En realidad, no se sabe lo que habría ocurrido en Bosnia en caso de una intervención. Pero sí se sabe que las cosas quedaron mucho peor que antes en Afganistán, Iraq, Kosovo, Haití, y otros escenarios similares. Sin embargo, esto poco importa porque el móvil de las intervenciones no es el declarado de derribar tiranos y evitar genocidios.

También se sabe que las principales víctimas de esta clase de acciones armadas no son el villano de turno y sus secuaces, que por definición son pocos y suelen contar con los recursos para protegerse, sino la población civil de los países atacados, como ha ocurrido con los iraquíes y los afganos, o con los panameños del barrio El Chorrillo.

Pero en el fondo eso tampoco importa, porque la decisión de emprender tales acciones sólo es posible en un contexto de arrogancia, prepotencia y racismo. La muerte y la destrucción así sembrados –a veces, como en Bagdad, contra el patrimonio mismo de la humanidad– se resuelven con la desdeñosa, miserable expresión “daños colaterales”.

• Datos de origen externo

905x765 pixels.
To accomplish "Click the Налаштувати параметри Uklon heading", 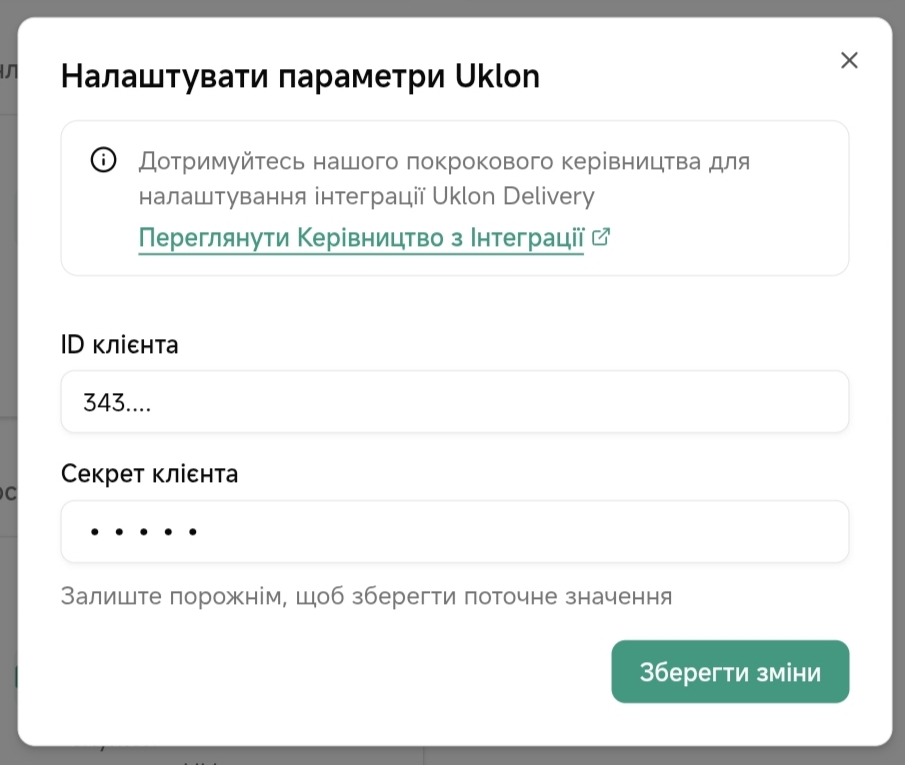I will pyautogui.click(x=300, y=77).
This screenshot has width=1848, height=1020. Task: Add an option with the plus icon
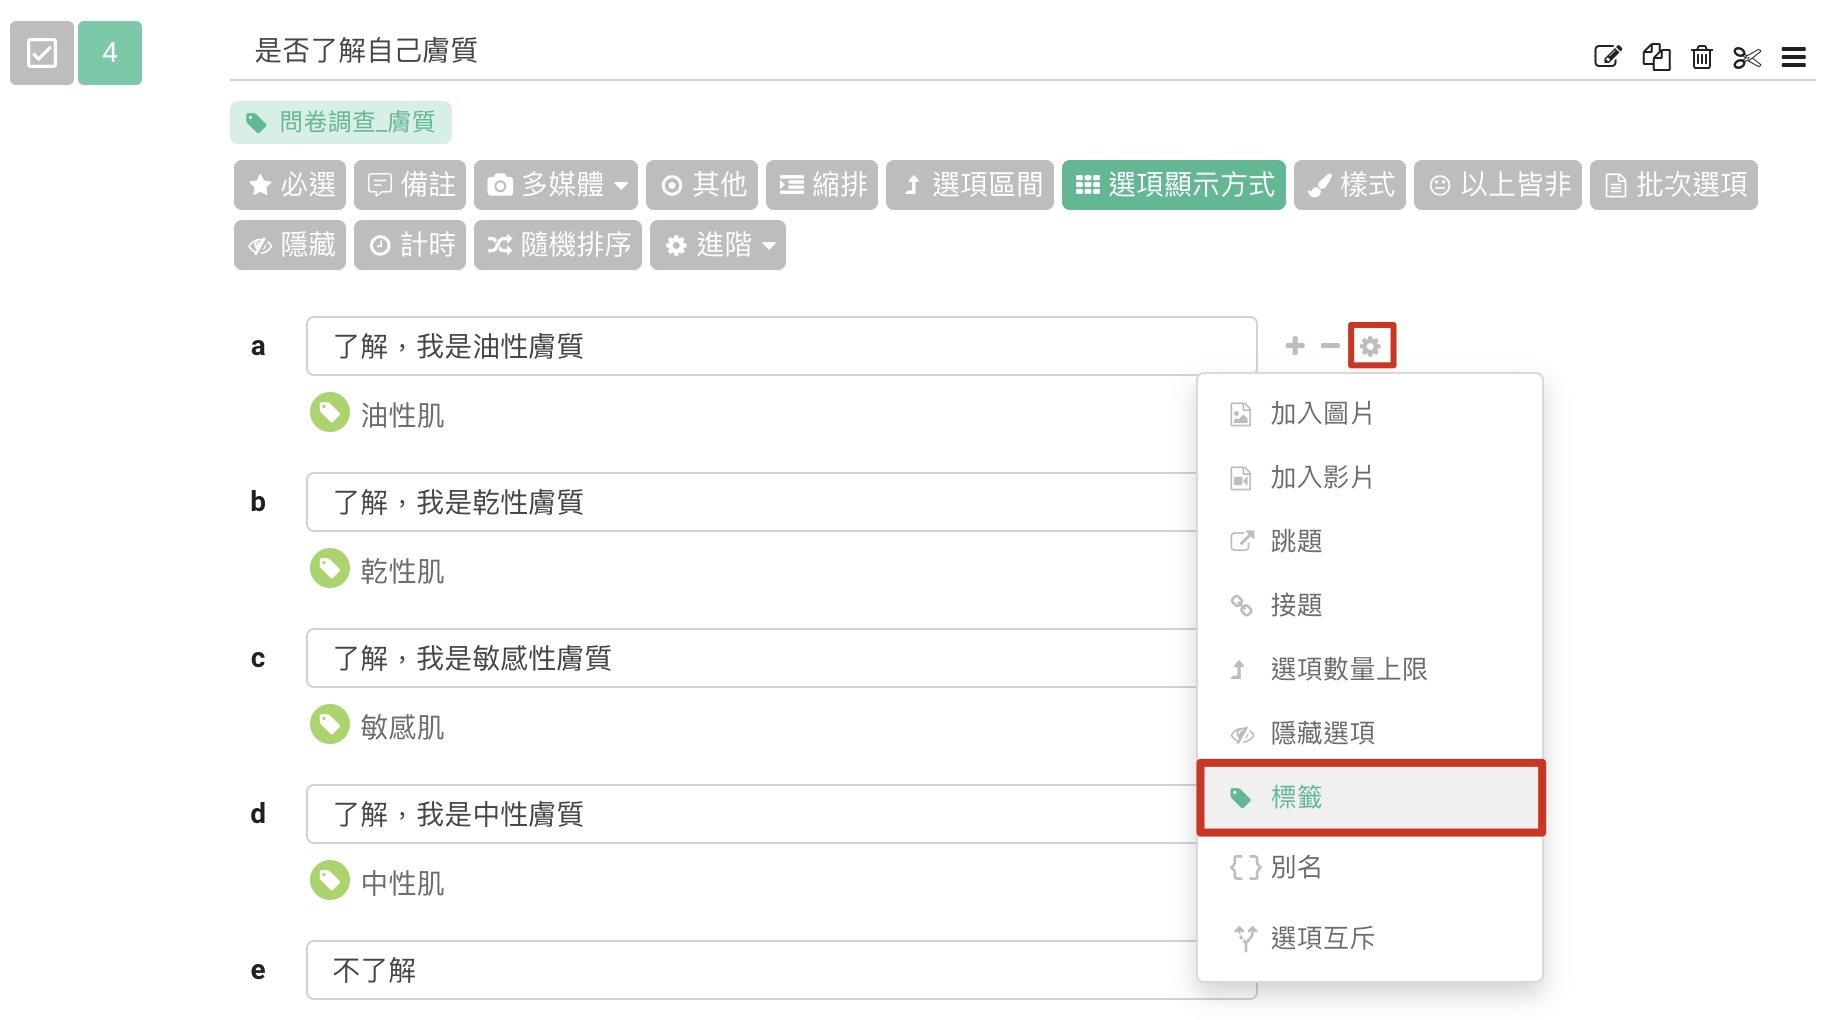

Evocar las figuras de Manuel Noriega, Saddam Hussein, Slobodan Milosevic o Muammar el Gaddafi equivale a recorrer las salas de un Salón Internacional de la Infamia, en las que sin embargo clama al cielo la ausencia de Henry Kissinger, Ronald Reagan, Margaret Thatcher o la familia Bush, por nombrar sólo a los más notorios.

Con el agregado de que Noriega, Hussein, los talibanes, Milosevic y Gaddafi llegaron a ser fuertes en sus países gracias a las acciones, no siempre armadas pero en todos los casos intervencionistas, de los Kissinger, Reagan, Thatcher o Bush, que en algún momento necesitaron de ellos para sostener sus intereses en la zona del caso.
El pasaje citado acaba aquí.